ACCELERATED HYBRID HIGH FREQUENCY TECHNIQUES FOR EFFICIENT MODELING OF ELECTROMAGNETIC SCATTERING FROM ELECTRICALLY LARGE OBJECTS IN FREE SPACE, HALF SPACE AND ABOVE ROUGH SURFACES

Abstract

Efficient modeling of electromagnetic scattering from electrically large and complex objects in the presence of environment, such as terrain and ocean, is essential many applications, such as remote sensing and rapid prototyping. For the objects of thousands of wavelengths in size, full wave methods require huge computational resources which are often inaccessible to many.
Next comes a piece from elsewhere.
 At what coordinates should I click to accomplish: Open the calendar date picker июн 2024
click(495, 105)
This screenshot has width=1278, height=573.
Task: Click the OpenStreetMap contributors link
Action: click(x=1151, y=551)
On the contrary, hybrid high frequency methods trade a little accuracy to enable efficient simulation on commodity hardware. We emphasize the combination of half space Green’s function and graphics processing unit (GPU) to improve the accuracy of hybrid high frequency methods while maintaining the efficiency. Collectively, Physical optics (PO) method, shooting and bouncing rays (SBR), and physical theory of diffraction (PTD) approximately account for the electromagnetic scattering from the object. This thesis discusses the specialized algorithmic implementation of these techniques for two types of analyses: radar cross section (RCS) and synthetic aperture radar (SAR) imaging.